▶ Exercise:
Where a record contains a picture, omit it; otherwise reproduce the listing exactly.

Records supplied START

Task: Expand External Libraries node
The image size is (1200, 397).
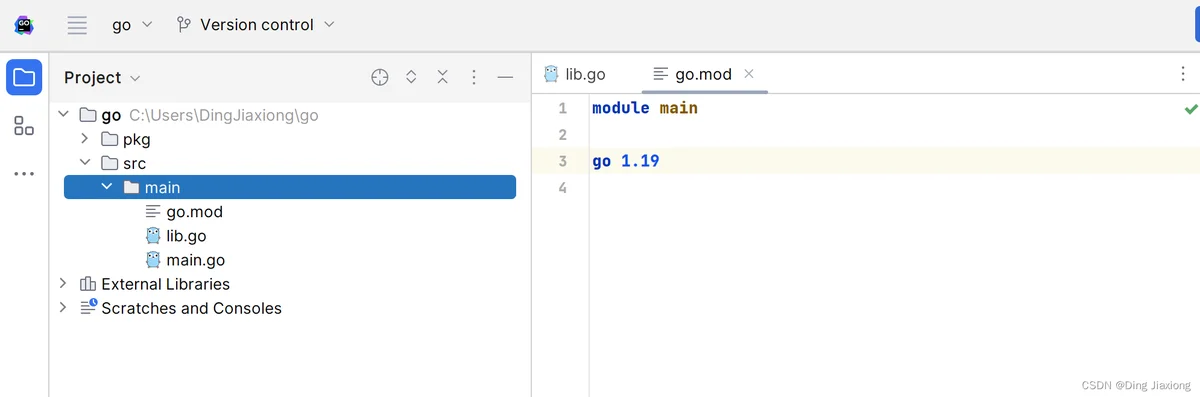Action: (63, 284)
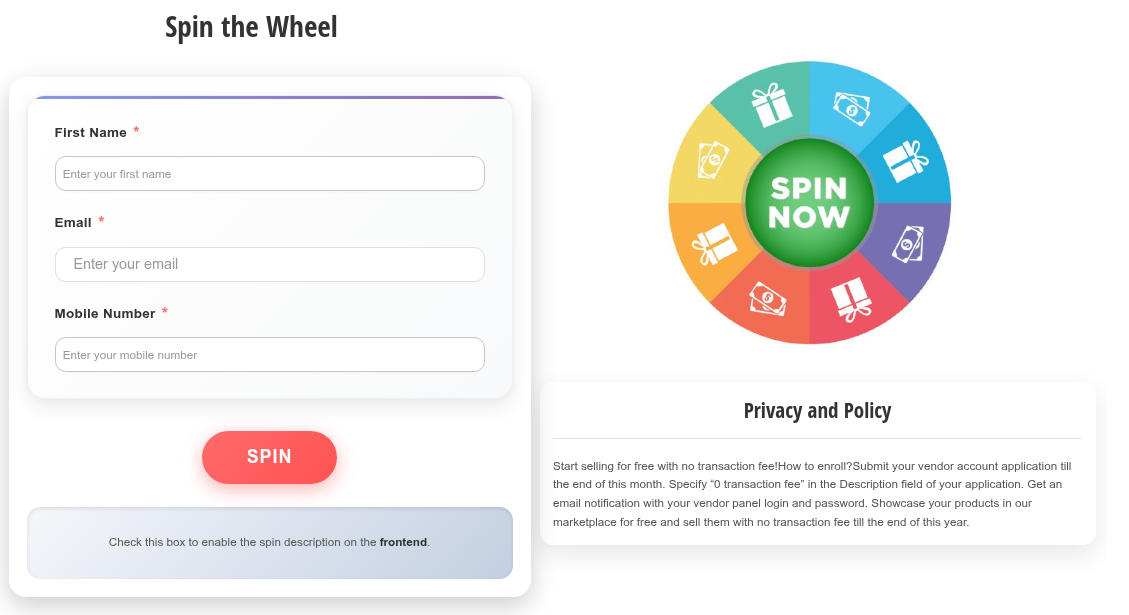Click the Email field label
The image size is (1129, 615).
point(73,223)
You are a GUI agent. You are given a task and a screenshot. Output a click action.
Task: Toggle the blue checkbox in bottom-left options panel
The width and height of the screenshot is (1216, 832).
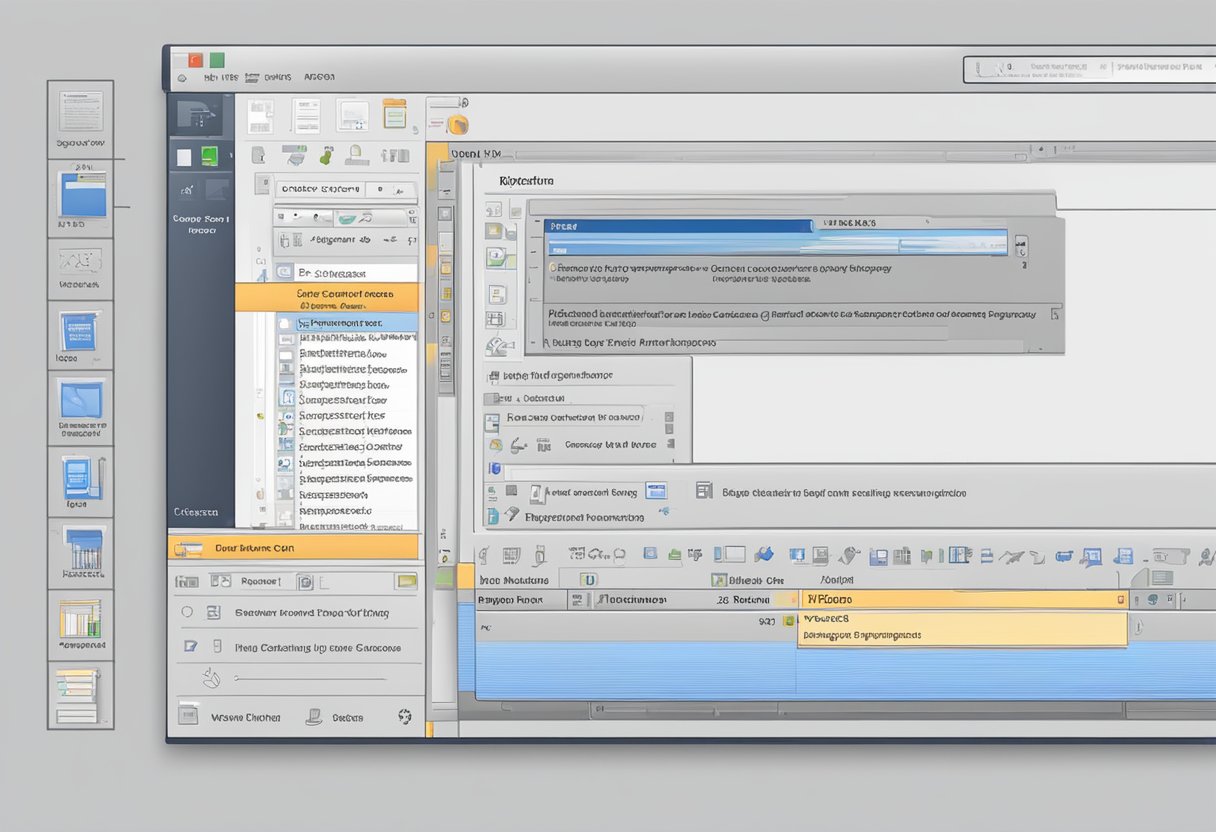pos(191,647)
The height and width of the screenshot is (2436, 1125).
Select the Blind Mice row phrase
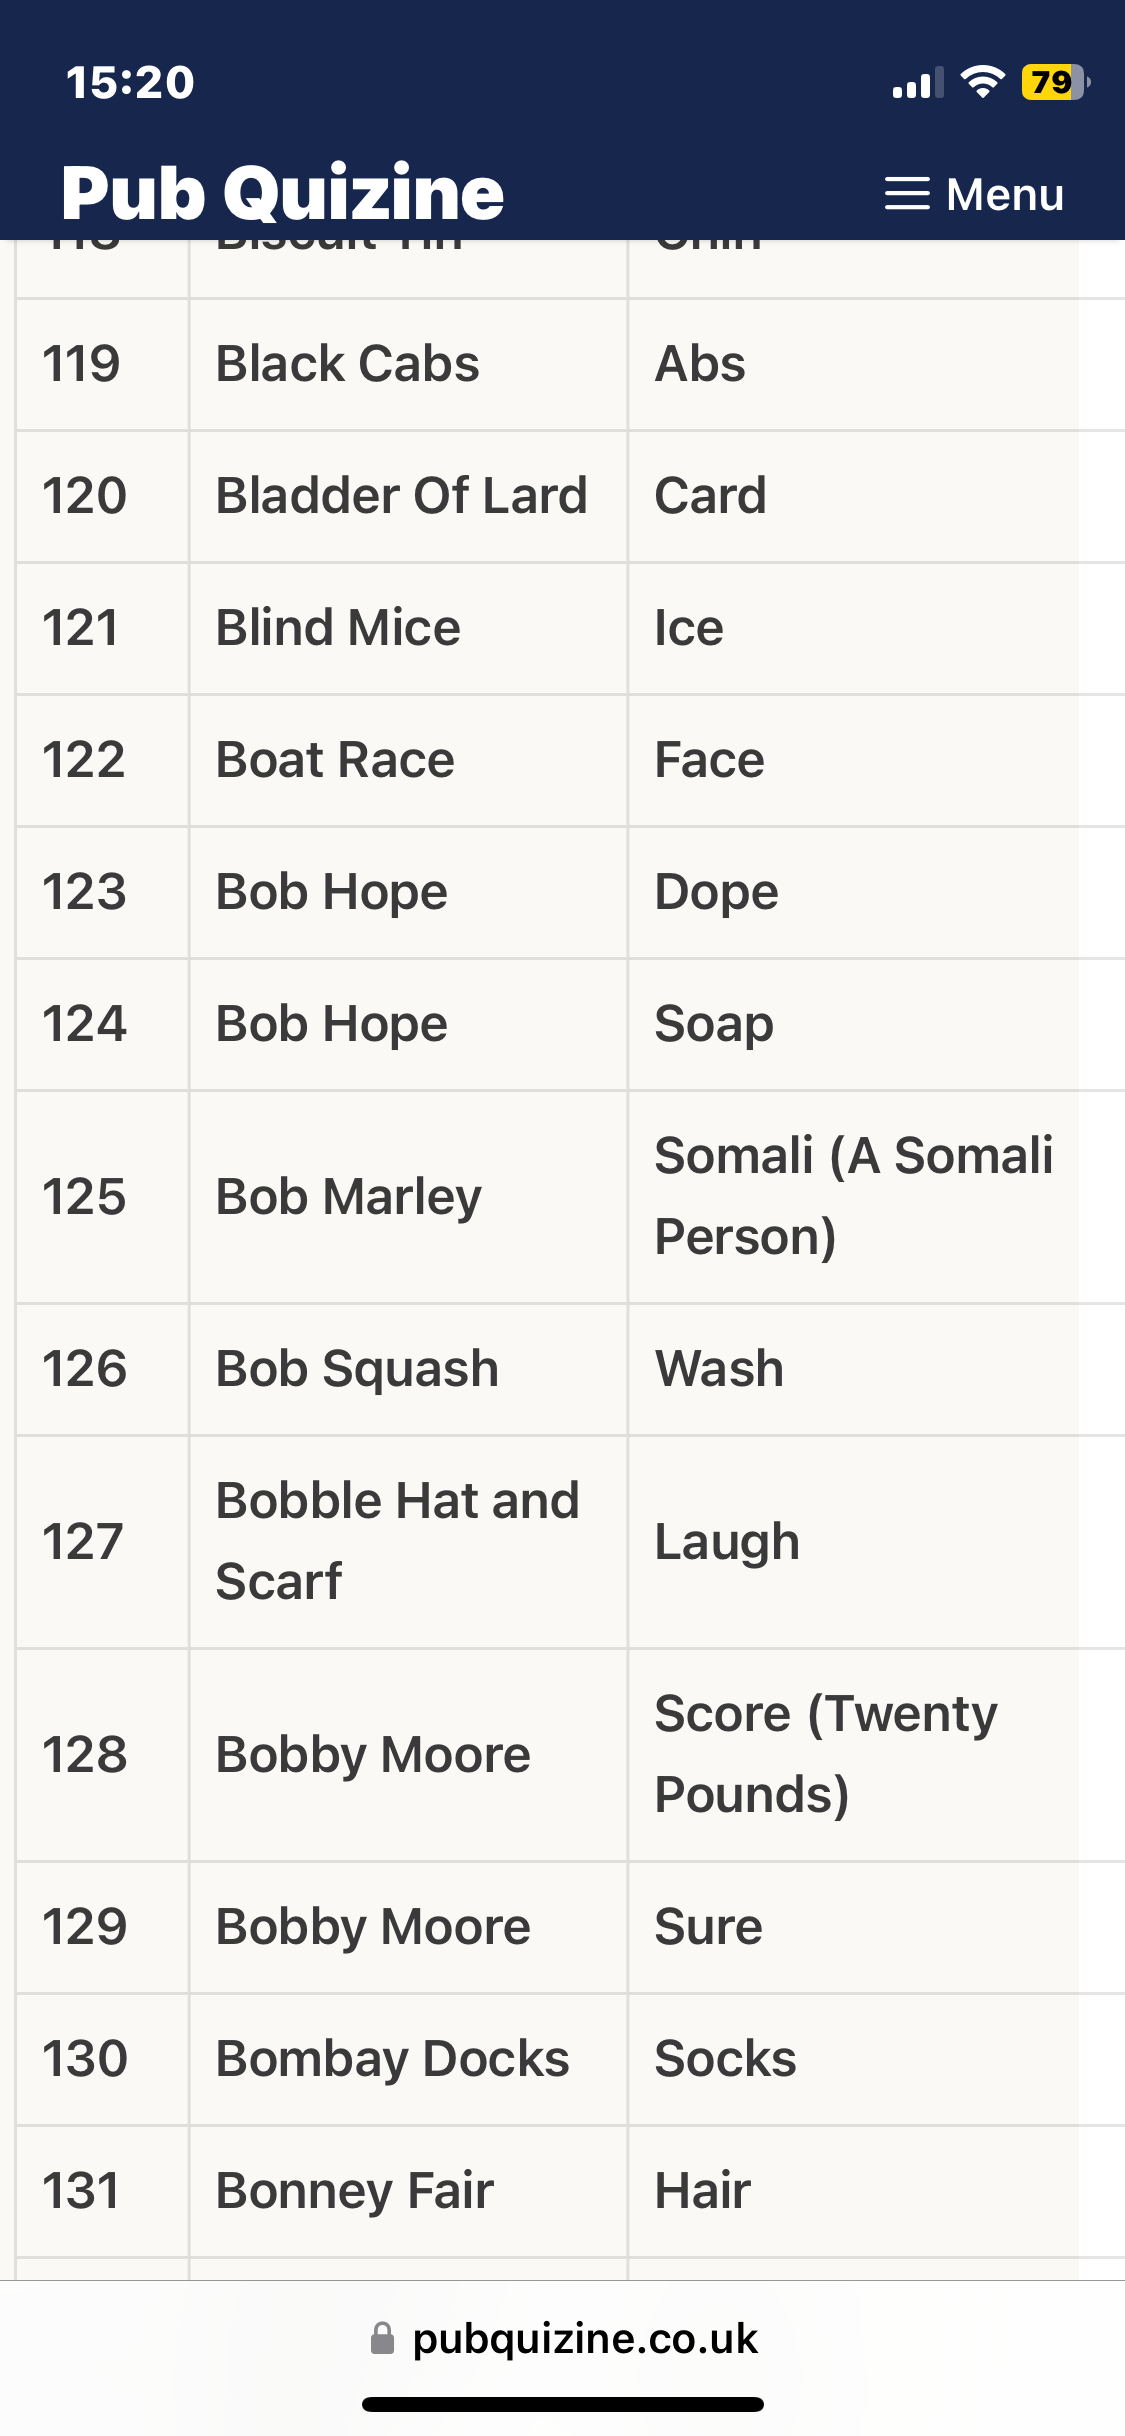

Records supplied END

▶ Response box:
Task: Expand External Libraries node
The image size is (1200, 397).
Action: (63, 284)
Click the Email field label
The image size is (1129, 615).
point(73,223)
You are a GUI agent. You are given a task and a screenshot. Output a click action.
Task: Toggle the blue checkbox in bottom-left options panel
The width and height of the screenshot is (1216, 832).
pos(191,647)
The height and width of the screenshot is (2436, 1125).
Select the Blind Mice row phrase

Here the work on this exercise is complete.